(Beginning of TASK INPUT)

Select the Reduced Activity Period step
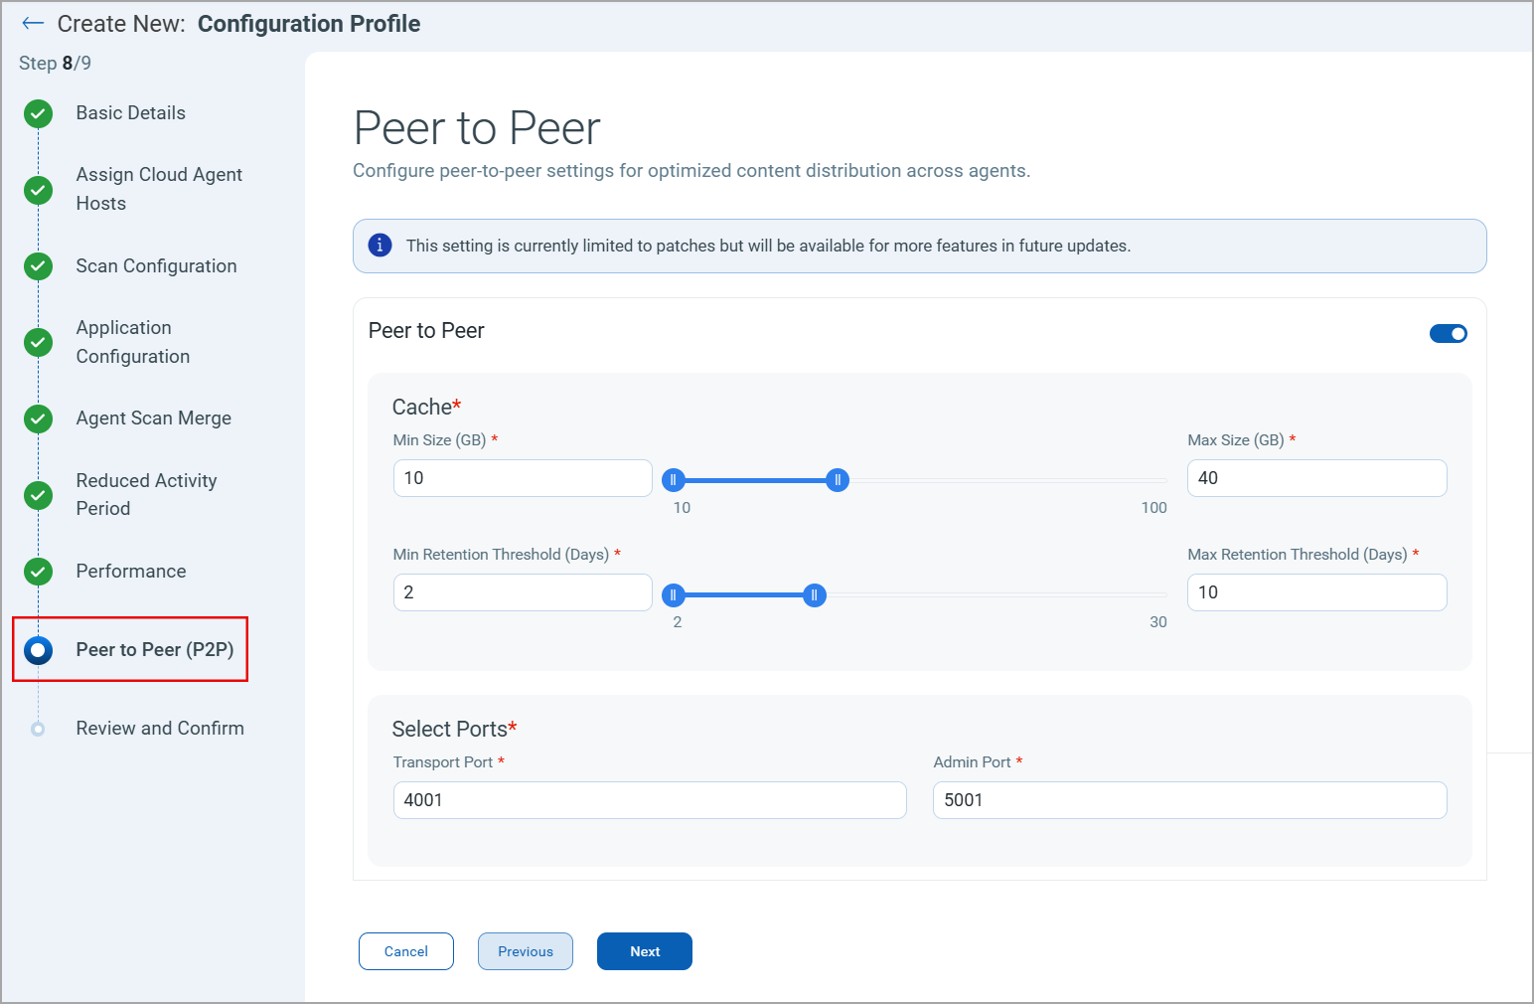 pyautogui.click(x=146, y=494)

(End of TASK INPUT)
(Beginning of TASK INPUT)

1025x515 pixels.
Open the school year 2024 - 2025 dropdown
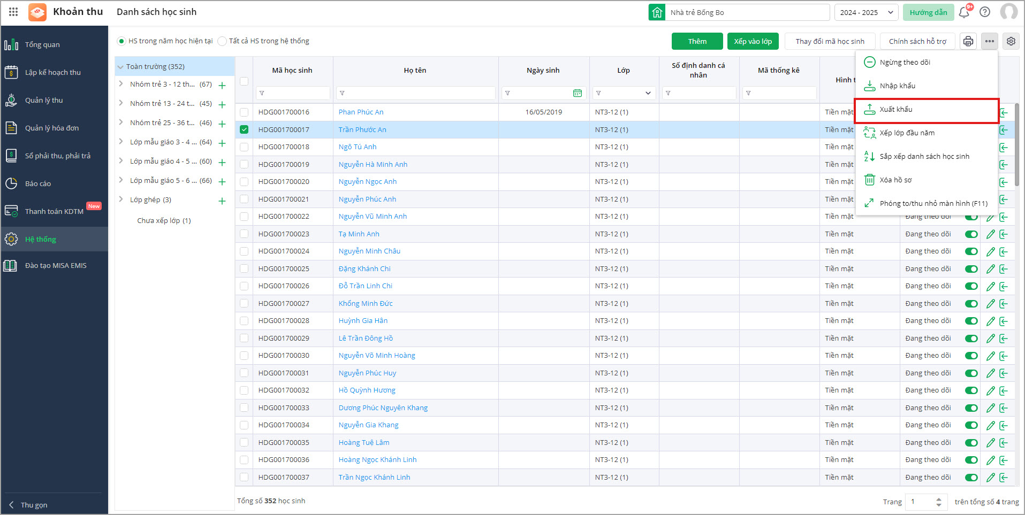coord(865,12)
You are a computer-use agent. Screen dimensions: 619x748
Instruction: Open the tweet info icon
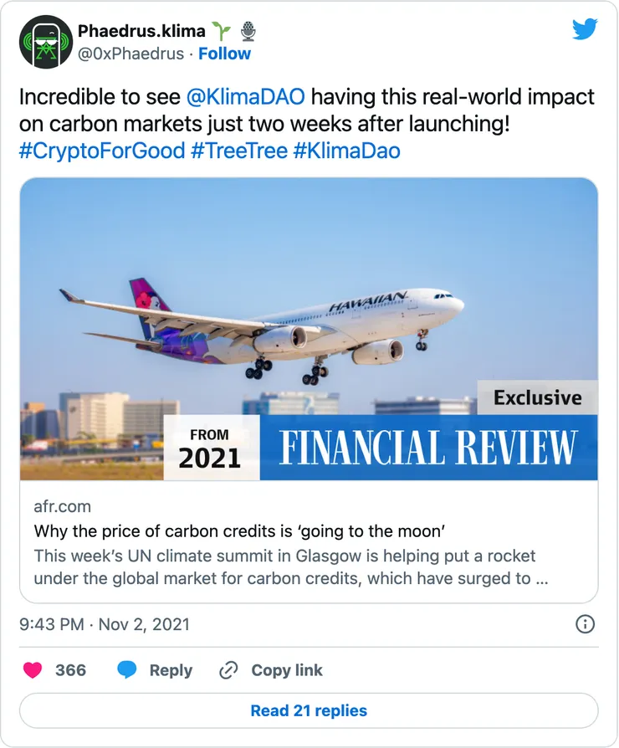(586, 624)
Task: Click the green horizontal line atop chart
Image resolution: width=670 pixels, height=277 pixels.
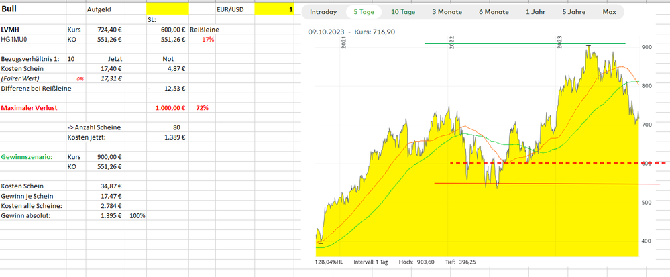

(End of TASK INPUT)

### WORK TASK
Although the records hold pictures, the copy must not; give again exactly the lines from the one with "1025x515 pixels." through the one with "Image resolution: width=670".

### EXERCISE ANSWER
1025x515 pixels.
Open the school year 2024 - 2025 dropdown
coord(865,12)
You are a computer-use agent. Screen dimensions: 619x748
Instruction: Open the tweet info icon
(586, 624)
Task: Click the green horizontal line atop chart
Image resolution: width=670 pixels, height=277 pixels.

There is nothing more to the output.